Raspberry growers in Bear Lake, near the Idaho border, attribute dying berry plants to a virus and a mid-June frost.
The plants usually bear fruit in late July and early August, but growers say this year's crop is not promising.
"I don't know if we're even going to have any," said Tina Price, who sells homemade raspberry jam.
Price works with her father-in-law, Arlo Price. He grows 40 acres of the berries.
She attributes the dying plants to both a virus and the freeze.
"It makes the plants more susceptible to things. I don't know if we're going to scratch any out or not," she said.
"I'm not too concerned. If we can replant and put in some virus-free ones, then I'll be OK," she said. "But as far as fresh berries, there's not going to be an overabundance."
But Arlo Price, owner of the Price Bear Lake Berry Farm, said rather than replanting, retirement might be in order.
"The kids aren't into it. And I'm getting to the point where I don't think I'm into it. I'm too old," he said.
Arlo Price said the virus is to blame.
"It's taken the whole thing. It's taken the roots as well. The only way we'll stay in the berry business would be to get a whole new variety of berry."

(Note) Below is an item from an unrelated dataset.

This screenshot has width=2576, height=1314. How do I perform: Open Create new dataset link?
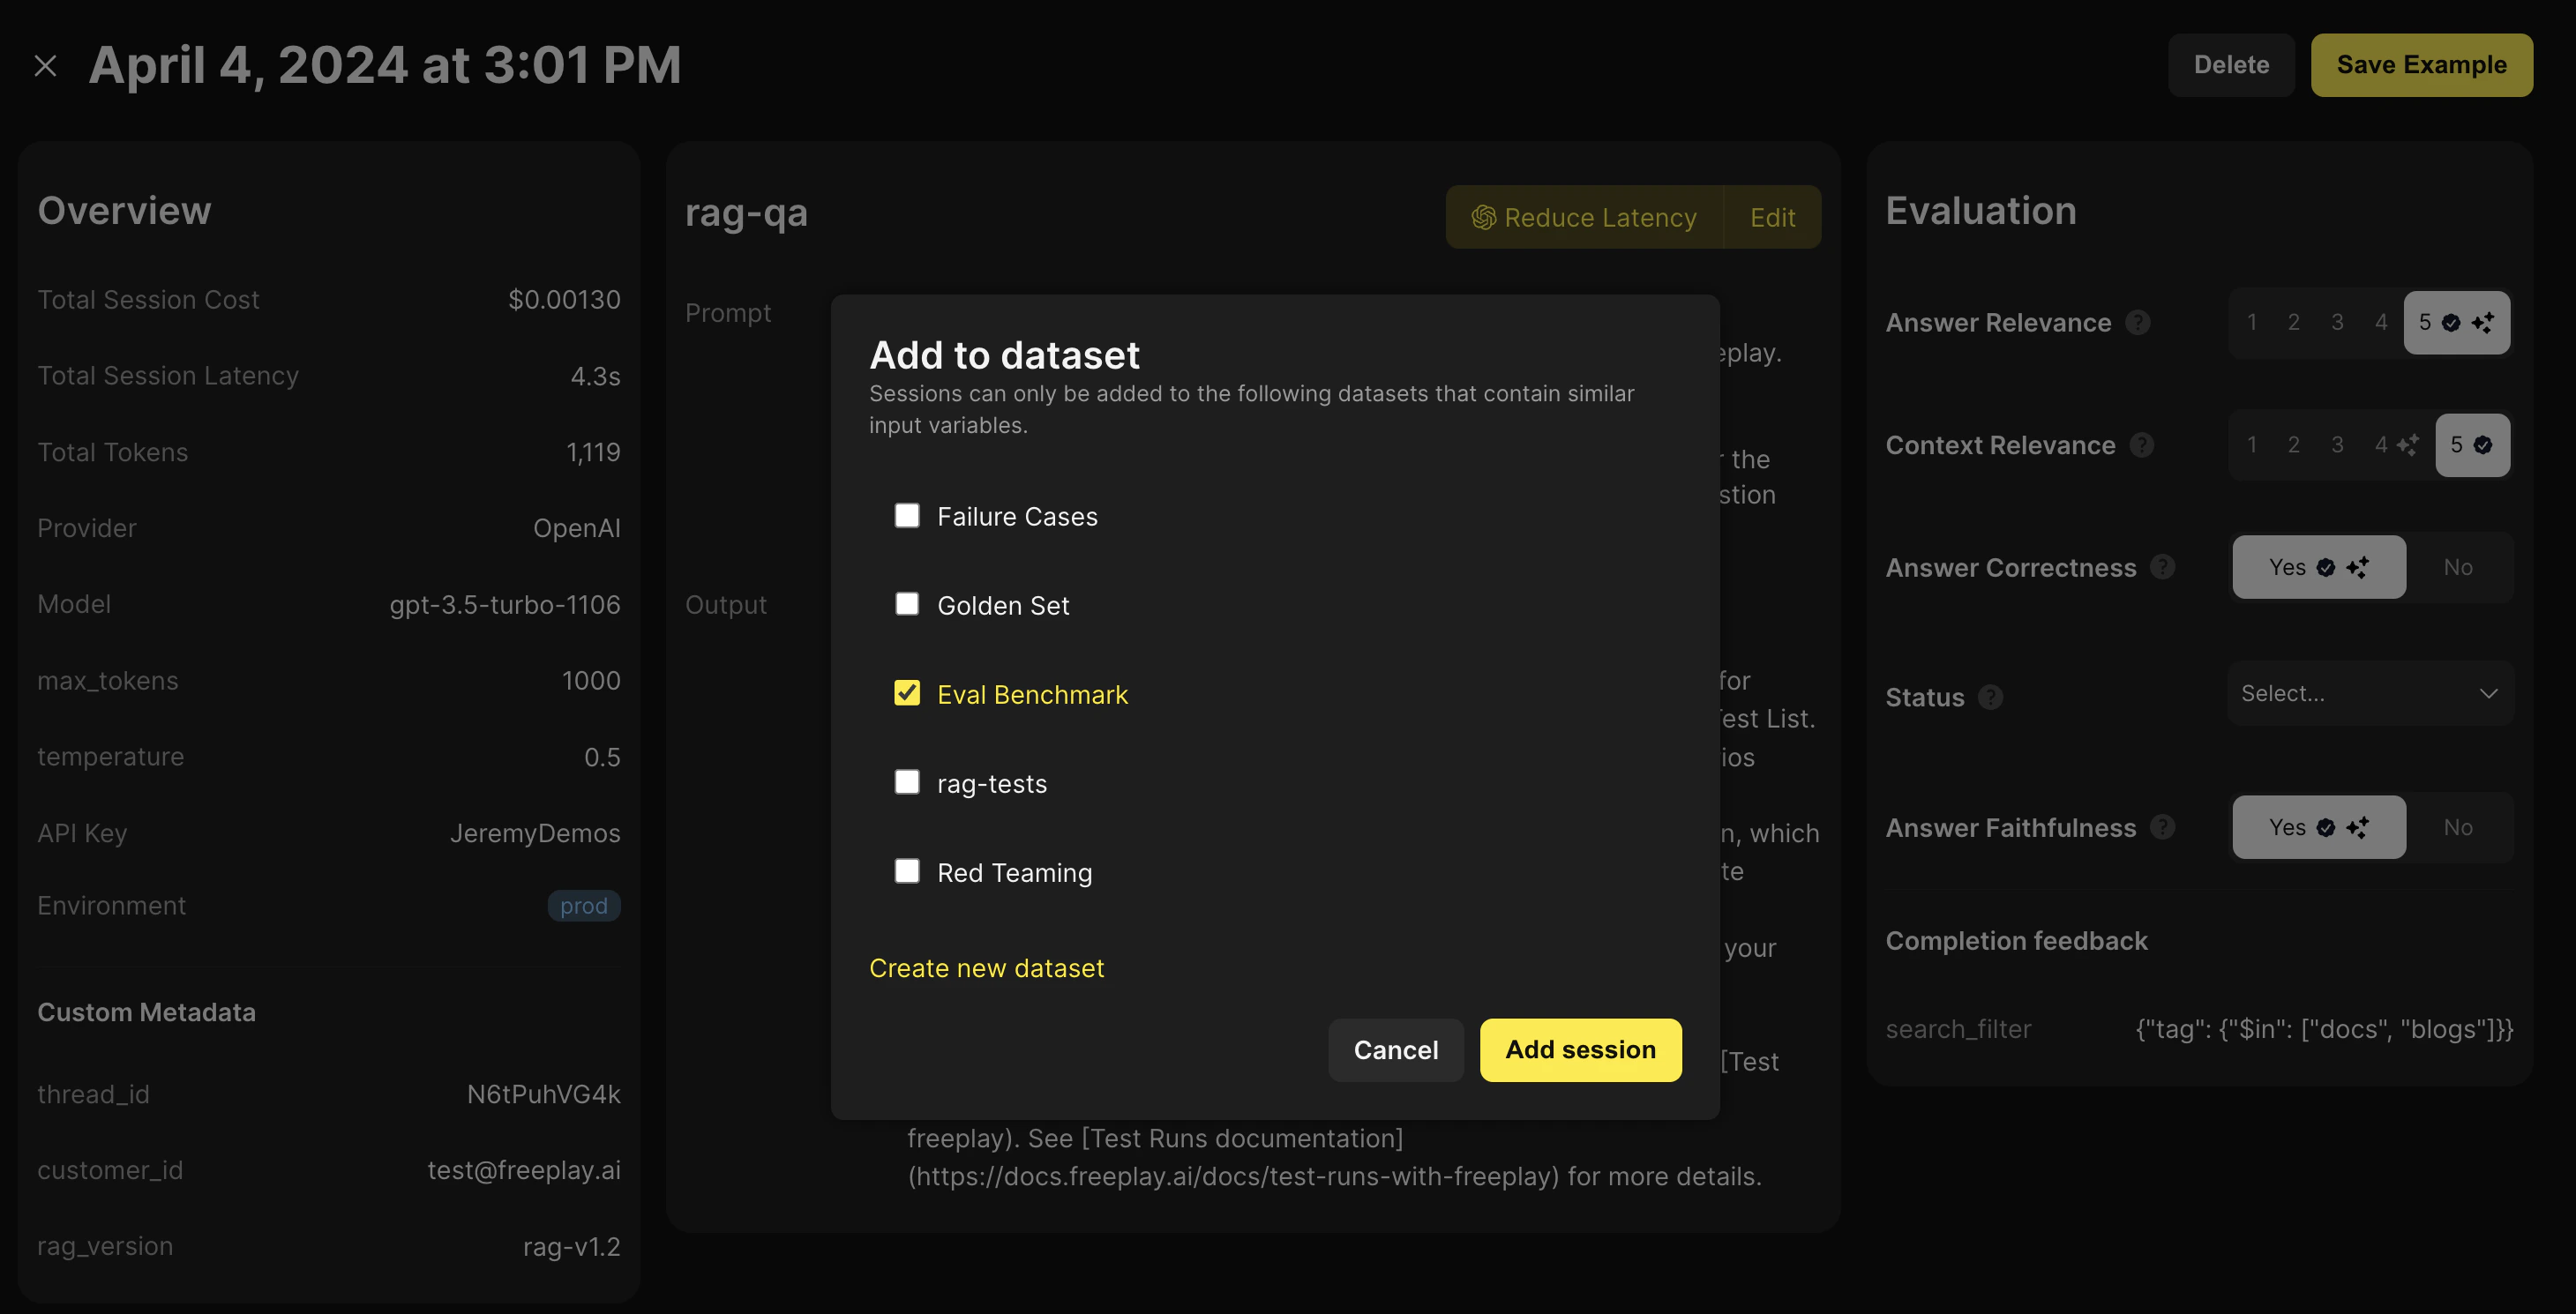(x=986, y=968)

Some agricultural experts aren't sure about the berry virus.
"I find the virus story skeptical, because the virus doesn't move into raspberries that fast," said Utah State University's Sherm Thompson, professor of plant pathology.
After affecting one or two plants the virus takes a year or two to get a strong hold, he said.

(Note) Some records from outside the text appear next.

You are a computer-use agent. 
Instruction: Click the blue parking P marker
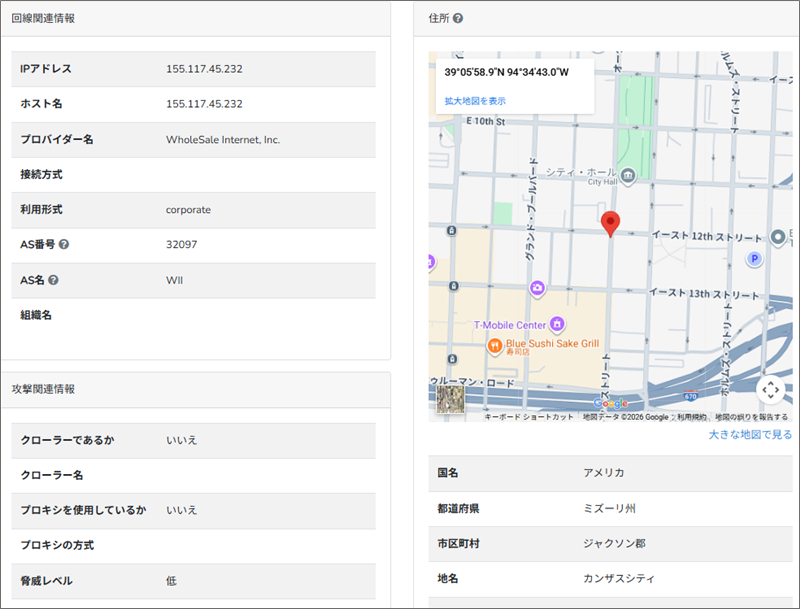click(755, 259)
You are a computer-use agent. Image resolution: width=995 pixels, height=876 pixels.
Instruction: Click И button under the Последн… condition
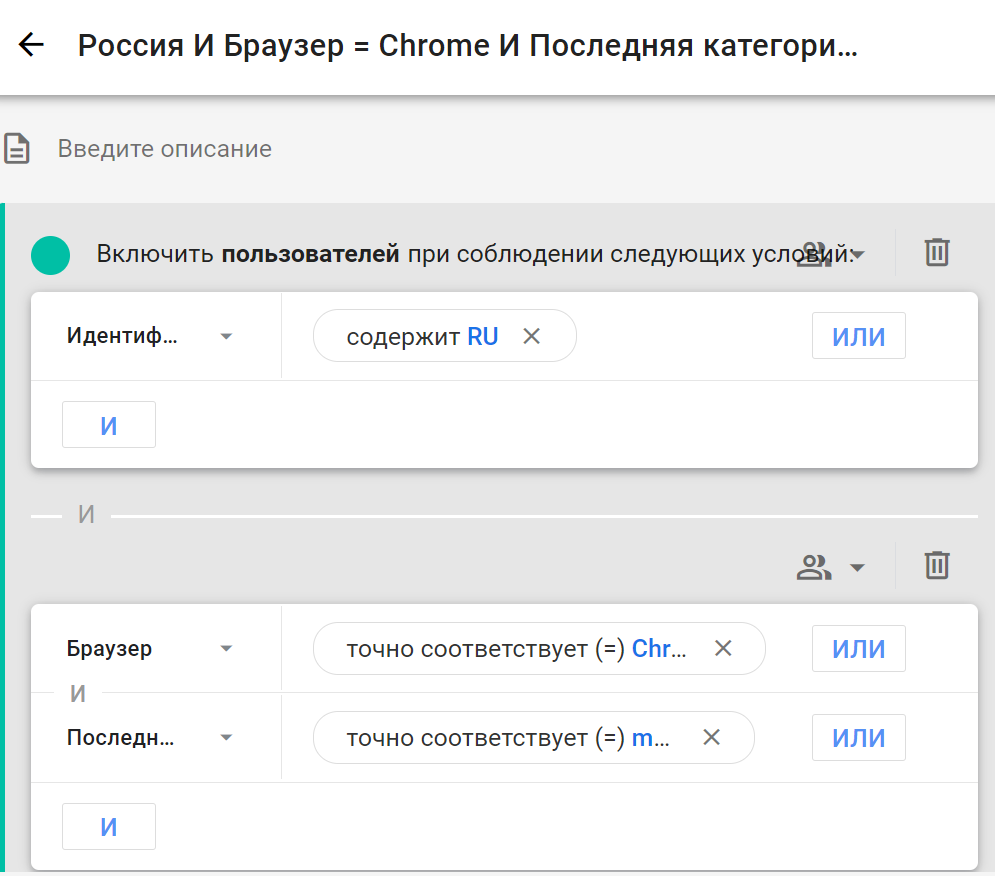pyautogui.click(x=109, y=827)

"They had raspberries last year, and they looked good," he said.
Thompson is, however, planning on investigating the possibility of a plant virus near Bear Lake.
"We've got a problem," said Ted Hildt of North Garden City, owner of Hildt's Bearlake Raspberry Farm. Hildt, attributes his loss to the freeze.
"I don't know how much of loss I've got. It's going to be a small crop, though," he said.
It's all in a season's work for berry farmers, he said.
"We have good years and bad years," Hildt said. "This a bad year. We almost never have the same type of a crop year to year to year."